# Please use the right forum for your posts



## El Flaco (Nov 5, 2003)

Folks- there seems to be a rash of posts in the Boater's Forum that really belong in designated Forums for sub-topics. I know the Boater's Forum is pretty easy to choose as a catch all, but it just gets too cluttered when everyone dumps whatever they want into it. Let's review:

Your post probably does not belong in the Boater's Forum if:


You are selling a used raft or kayak (Gear Swap)
You're posting a review about gear (Gear Talk)
You're asking if people want to join you on the river this weekend (Trip Planner)
You're looking for who swiped your boat from the pool (Lost and Found)
You are offering spaces in a paid class (Commercial Posts)
These are some examples of posts in the Boater's Forum in the last week that really belonged elsewhere. Not trying to be a dictator about this, but people have been reporting posts as misplaced and it just causes extra work for your volunteer admins. The Boater's Forum is intended to be about everything related to boating (asking advice, trip reports, action alerts, non-commercial announcements, etc), but the other forums help keep things somewhat more organized that the average boater's garage. 
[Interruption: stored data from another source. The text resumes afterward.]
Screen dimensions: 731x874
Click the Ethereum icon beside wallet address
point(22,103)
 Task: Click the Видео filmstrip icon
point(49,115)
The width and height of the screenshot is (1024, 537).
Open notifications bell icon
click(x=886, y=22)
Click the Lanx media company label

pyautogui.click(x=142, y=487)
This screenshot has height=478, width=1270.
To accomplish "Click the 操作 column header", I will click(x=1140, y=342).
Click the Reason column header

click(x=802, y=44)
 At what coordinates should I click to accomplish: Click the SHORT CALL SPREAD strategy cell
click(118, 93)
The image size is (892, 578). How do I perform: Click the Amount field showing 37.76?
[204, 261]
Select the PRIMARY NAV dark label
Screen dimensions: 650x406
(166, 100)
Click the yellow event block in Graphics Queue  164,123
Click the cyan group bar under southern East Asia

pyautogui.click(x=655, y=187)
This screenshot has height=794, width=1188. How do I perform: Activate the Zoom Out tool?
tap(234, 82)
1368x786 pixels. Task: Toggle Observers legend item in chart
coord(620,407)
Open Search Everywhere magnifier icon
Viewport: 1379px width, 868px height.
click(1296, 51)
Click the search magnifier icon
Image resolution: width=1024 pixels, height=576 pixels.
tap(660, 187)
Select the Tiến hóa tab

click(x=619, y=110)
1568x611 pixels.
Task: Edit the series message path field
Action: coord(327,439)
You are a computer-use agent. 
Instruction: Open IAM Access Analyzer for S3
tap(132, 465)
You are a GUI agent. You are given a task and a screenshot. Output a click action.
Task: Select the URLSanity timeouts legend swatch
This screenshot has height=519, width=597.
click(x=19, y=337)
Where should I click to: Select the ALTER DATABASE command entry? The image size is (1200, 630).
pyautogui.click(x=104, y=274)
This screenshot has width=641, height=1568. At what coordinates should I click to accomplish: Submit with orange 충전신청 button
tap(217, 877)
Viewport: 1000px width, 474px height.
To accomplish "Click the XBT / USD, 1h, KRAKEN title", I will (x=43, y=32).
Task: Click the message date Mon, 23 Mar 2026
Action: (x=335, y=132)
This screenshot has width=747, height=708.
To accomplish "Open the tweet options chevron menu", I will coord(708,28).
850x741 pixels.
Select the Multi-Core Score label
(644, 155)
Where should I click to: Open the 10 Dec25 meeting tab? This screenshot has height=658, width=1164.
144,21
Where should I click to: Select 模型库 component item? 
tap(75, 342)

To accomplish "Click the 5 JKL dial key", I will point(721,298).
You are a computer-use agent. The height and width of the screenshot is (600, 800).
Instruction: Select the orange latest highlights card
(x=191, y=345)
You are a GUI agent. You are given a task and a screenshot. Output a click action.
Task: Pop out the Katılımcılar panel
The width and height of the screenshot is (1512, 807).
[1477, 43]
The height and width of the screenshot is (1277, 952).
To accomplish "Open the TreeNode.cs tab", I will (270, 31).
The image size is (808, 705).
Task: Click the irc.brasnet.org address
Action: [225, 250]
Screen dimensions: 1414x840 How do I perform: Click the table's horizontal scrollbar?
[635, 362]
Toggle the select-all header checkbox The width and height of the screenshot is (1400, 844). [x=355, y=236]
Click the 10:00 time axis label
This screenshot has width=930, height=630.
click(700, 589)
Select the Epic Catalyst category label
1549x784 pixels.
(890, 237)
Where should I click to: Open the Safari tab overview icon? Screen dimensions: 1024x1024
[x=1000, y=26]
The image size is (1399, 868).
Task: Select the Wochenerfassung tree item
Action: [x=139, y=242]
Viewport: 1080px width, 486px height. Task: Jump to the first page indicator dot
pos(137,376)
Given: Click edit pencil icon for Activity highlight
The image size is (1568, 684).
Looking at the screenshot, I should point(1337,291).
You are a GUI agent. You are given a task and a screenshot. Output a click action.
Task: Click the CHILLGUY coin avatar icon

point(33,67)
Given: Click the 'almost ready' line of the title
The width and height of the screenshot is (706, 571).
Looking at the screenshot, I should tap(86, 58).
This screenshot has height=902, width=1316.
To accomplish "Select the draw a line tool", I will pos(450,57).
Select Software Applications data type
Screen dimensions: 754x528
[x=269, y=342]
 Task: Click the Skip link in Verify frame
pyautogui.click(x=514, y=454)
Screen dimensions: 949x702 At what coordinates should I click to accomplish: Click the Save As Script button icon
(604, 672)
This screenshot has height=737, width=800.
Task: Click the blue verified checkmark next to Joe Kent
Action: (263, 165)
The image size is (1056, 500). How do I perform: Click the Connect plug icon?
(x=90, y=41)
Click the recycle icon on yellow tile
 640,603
It might help to review the descriptions of each forum:

*River Access & Safety Alerts!* Access issues and new river hazards 
*Boater's Forum*  The main kayaking & rafting forum 
*Betty Buzz *For the women in our whitewater community 

 *Trip Planner * Organize your boating plans 

*Gear Talk*  Gear reviews and product discussions (no For Sale/Wanted items) 
*Lost & Found*  Stolen and lost & found gear 


*The Eddy * Off-topic posts (sports, politics, jokes, etc) 
*Commercial Posts * Retail, instruction, & jobs (no For Sale/Wanted items) 

 *Winter Buzz * Back Country, Dowhill, Telemark, and Snowboarding Discussions 


Thanks~


----------



## lmyers (Jun 10, 2008)

tactfully said El Flaco...


----------



## dugan (May 5, 2006)

Well said El Flaco. Let's not crowd out all of the really awesome and super important posts the boater's forum normally contains with all of this useless drivel that rightfully belongs somewhere else. Good thing you made this a sticky, ironically proving your point. What would we do without people taking this site WAY too seriously?


----------



## bobbuilds (May 12, 2007)

we should have a sticky of rules at the top of the page,


----------



## Matt J (May 27, 2005)

I am here to post in this very important thread.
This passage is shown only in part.